1. Patients have the right to access
Ethically, the idea of the medical community conspiring to censor legitimate scientific research because we decide people can’t handle the truth seems like a flawed idea and a dangerous precedent to set. I think all people, and particularly those infected with HIV, are entitled to full access to all the information we have on the disease.

2. No one can keep this information quiet
The genie is already out of the bottle. The fact that you are reading about this now on the Internet is proof of that.  Beyond that, the topic is being heavily debated at the world’s biggest HIV conference.  The information is published and already spreading around the globe. Nothing I know of can stop that.

3. If the findings are not delivered clearly it could misinform
The results of this study are highly prone to misinterpretation. For me this is not a justification to keep it quiet. It is all the more reason to flood the market with information to keep the findings in context.  With regard to resource-limited settings, the overwhelming majority of HIV-infected individuals have no access to their viral load or STI status to even know if they meet the criteria specified in the report.

Do I feel people should be encouraged to have unprotected sex? No. Definitely not. Given the consequences of the virus, the low risk reported by the Swiss is still something that needs to be treated seriously. Even if the statistical probability of being struck by lightning is low, I’d still discourage anyone from standing in a field with a metal rod during a thunder storm. 

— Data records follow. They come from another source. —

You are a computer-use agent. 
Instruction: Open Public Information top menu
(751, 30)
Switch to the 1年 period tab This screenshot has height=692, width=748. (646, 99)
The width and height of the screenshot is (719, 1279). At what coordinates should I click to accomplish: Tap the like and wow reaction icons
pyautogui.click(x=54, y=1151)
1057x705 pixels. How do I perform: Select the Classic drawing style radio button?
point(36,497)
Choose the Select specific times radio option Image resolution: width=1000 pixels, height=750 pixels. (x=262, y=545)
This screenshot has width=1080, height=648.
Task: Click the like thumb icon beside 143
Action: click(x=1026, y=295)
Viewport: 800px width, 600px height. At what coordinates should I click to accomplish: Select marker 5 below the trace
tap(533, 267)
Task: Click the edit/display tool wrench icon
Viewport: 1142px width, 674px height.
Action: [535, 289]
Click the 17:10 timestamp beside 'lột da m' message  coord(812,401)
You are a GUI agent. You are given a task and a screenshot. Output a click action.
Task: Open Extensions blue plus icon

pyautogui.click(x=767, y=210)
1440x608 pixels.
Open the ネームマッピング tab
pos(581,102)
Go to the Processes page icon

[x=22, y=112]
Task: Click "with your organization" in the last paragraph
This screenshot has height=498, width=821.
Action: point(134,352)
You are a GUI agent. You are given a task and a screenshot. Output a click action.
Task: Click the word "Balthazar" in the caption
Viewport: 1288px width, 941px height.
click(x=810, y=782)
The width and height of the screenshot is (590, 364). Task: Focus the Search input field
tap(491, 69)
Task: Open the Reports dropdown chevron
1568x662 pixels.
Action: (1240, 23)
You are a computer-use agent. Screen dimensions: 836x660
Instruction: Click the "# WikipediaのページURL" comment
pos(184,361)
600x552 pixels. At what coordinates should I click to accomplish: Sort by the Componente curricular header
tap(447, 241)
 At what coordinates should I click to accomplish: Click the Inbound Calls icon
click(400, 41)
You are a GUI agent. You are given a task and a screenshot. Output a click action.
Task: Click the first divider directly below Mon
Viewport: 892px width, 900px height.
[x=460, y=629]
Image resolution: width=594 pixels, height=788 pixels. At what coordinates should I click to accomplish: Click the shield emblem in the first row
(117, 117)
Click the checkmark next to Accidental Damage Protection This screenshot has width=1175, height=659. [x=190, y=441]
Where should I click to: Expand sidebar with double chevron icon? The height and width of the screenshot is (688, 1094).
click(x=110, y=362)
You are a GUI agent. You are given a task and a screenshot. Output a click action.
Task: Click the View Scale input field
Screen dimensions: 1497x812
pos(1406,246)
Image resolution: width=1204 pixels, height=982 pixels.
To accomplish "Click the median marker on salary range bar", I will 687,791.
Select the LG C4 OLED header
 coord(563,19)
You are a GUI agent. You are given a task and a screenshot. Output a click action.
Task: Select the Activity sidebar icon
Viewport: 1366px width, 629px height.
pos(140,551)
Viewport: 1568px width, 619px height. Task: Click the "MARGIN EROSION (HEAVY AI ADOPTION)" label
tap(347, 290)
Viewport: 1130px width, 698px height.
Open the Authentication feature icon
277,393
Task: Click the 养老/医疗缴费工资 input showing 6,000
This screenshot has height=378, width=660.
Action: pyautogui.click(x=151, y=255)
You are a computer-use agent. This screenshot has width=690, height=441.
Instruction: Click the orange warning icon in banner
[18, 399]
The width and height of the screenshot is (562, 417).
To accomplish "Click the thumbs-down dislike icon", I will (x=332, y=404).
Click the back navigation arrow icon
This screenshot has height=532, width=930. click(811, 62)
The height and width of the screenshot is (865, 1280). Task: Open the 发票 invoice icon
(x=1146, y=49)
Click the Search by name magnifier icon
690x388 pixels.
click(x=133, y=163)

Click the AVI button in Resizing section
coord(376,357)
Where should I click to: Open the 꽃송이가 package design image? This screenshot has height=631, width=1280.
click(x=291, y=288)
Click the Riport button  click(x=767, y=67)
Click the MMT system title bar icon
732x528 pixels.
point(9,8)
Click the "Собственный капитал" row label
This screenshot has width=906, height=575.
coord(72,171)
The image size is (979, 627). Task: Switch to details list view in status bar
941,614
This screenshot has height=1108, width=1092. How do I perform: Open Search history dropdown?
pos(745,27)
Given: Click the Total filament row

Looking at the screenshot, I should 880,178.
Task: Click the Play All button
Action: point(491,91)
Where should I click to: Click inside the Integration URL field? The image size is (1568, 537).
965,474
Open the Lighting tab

As for the resource-limited setting (accounting for most of the world’s HIV-infected population) the point made in the study is mute because so few people have the level of care required to meet the criteria specified to be in the low risk category. And lets face it, the study could simply be wrong.  It wouldn’t be the first time a well-conducted study was disproved by further investigation. 

For me the issue here is not “Whether we should keep these findings from the people?” The only issue is how can we best manage the impact of this information on the population. And that means being proactive and getting the correct version of the story out to the people in the correct context from the start.